まずは、タイトルの疑問「病死があった事故物件で告知は必要?」への回答から。

国土交通省が2021年にまとめた、事故物件の告知に関するガイドラインでは「病死(自然死)による死亡は告知なしが原則」と明記されています。

ただし、住人が病死したケースでも、告知が必要なケースや注意点もあります。

ここでは、その詳細を分かりやすく解説します。

一般的な病死は事故物件の告知がないのが原則

事故物件は、宅地建物取引業法に基づき不動産会社(宅建業者)が告知をしなければならないものです。

しかし、明確な基準がないため、裁判に発展するトラブルが少なくありませんでした。

また、不動産会社だけでなく事故物件の売主も告知をしないことで損害賠償を裁判所から命じられるケースもありました。

2021年10月、国土交通省はこのような状況にガイドラインを示しています。

このガイドラインは法的な強制力はありませんが、その内容は不動産業界で共有され、事故物件の告知についての指針となっています。

そして、この指針の内容は不動産会社だけでなく、事故物件の売主・貸主も参考になるものです。

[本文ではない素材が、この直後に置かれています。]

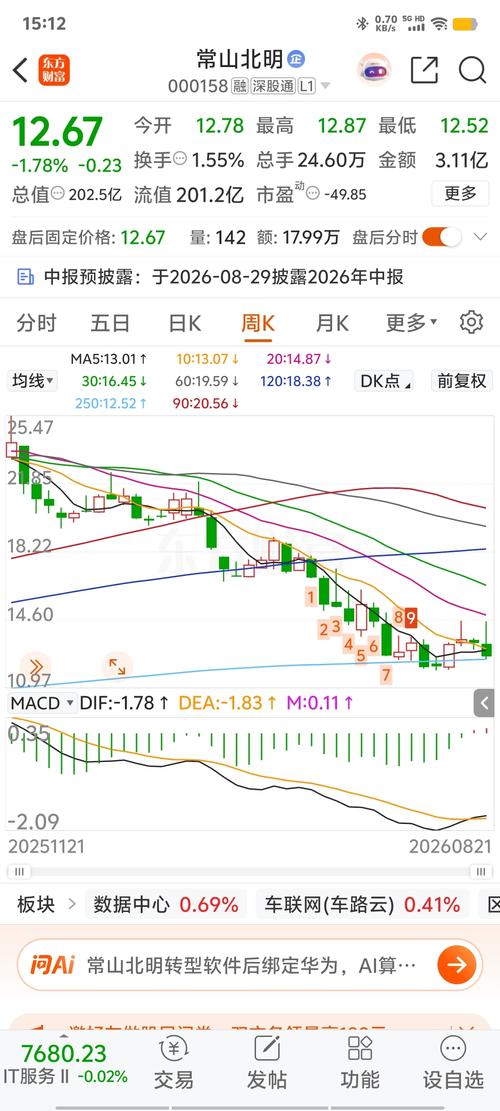
Task: Open 发帖 to write a post
Action: [267, 1063]
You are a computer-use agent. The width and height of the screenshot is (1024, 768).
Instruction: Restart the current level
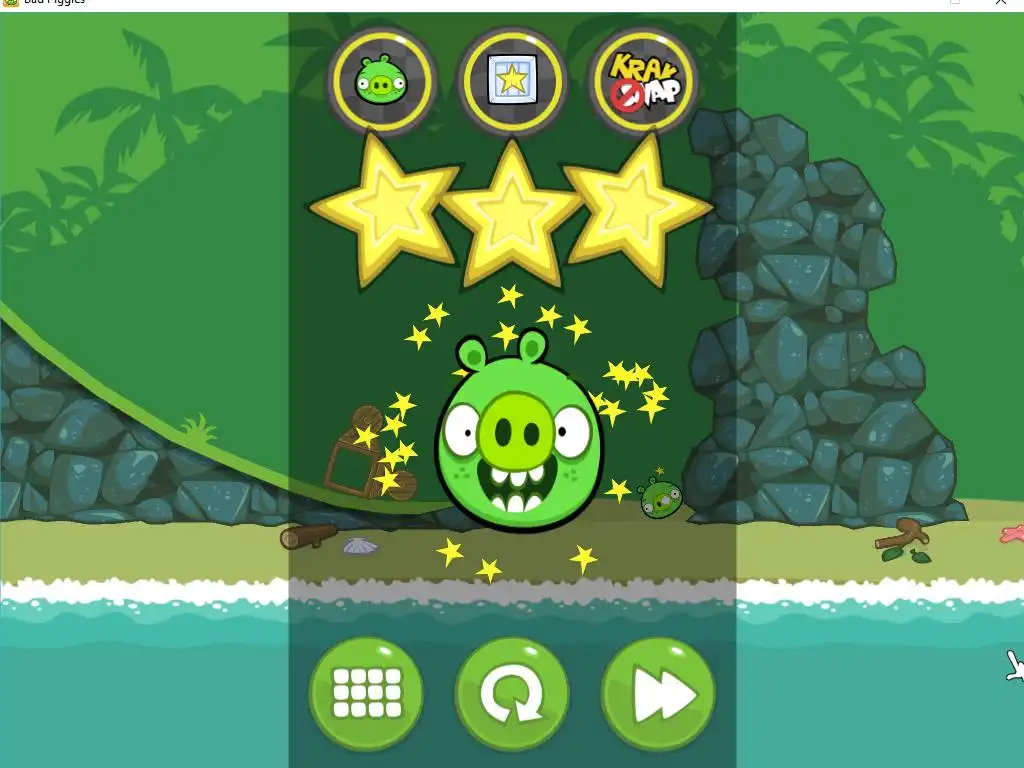[x=512, y=693]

ガイドラインでは、一般的な病死は告知がないのが原則としています。

このほか以下のような事柄が原因の事故死も、同様の扱いとなっています。

  • 老衰
  • 入浴中の転倒
  • 食事中の誤嚥 など

参考:国土交通省「宅地建物取引業者による人の死の告知に関するガイドライン

告知が不要な理由として、これらの死は売買契約や賃貸借契約の判断への影響が比較的少ないからと考えられます。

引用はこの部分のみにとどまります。